* Set problem:
Copy out the lines from the one containing "You are a GUI" through the one containing "coord(281,106)", keeping every line in full. Increase each click coordinate by 125 and leave all other numbers as they are.

* Begin Records supplied *

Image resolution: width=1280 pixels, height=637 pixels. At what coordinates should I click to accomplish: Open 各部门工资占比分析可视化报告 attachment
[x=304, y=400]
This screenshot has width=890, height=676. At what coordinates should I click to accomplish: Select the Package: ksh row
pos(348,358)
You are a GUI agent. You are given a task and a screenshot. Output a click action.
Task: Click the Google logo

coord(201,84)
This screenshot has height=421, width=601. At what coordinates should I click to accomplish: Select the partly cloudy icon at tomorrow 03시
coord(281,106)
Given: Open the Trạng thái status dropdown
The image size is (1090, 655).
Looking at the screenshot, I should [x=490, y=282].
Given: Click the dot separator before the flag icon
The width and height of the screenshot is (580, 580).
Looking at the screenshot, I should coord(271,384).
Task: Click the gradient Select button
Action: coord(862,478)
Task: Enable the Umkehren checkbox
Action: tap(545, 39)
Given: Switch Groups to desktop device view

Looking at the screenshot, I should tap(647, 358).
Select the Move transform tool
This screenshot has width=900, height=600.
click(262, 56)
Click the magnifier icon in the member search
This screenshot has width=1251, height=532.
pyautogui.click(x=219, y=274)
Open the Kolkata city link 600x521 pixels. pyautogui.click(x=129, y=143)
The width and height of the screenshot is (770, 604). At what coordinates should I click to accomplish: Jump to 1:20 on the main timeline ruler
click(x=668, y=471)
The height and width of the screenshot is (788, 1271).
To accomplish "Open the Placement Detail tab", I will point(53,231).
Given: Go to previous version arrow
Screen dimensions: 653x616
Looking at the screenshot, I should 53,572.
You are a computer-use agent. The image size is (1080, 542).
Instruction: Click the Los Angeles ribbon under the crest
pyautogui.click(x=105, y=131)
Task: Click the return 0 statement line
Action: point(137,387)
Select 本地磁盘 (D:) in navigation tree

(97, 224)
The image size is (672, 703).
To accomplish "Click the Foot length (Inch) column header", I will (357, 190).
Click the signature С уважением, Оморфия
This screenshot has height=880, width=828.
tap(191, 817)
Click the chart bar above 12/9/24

* End Records supplied *

* Completed exercise:
You are a GUI agent. You are given a task and a screenshot. Output a click action.
Task: Click the Google logo

coord(326,209)
This screenshot has height=421, width=601. At what coordinates should I click to accomplish: Select the partly cloudy icon at tomorrow 03시
coord(406,231)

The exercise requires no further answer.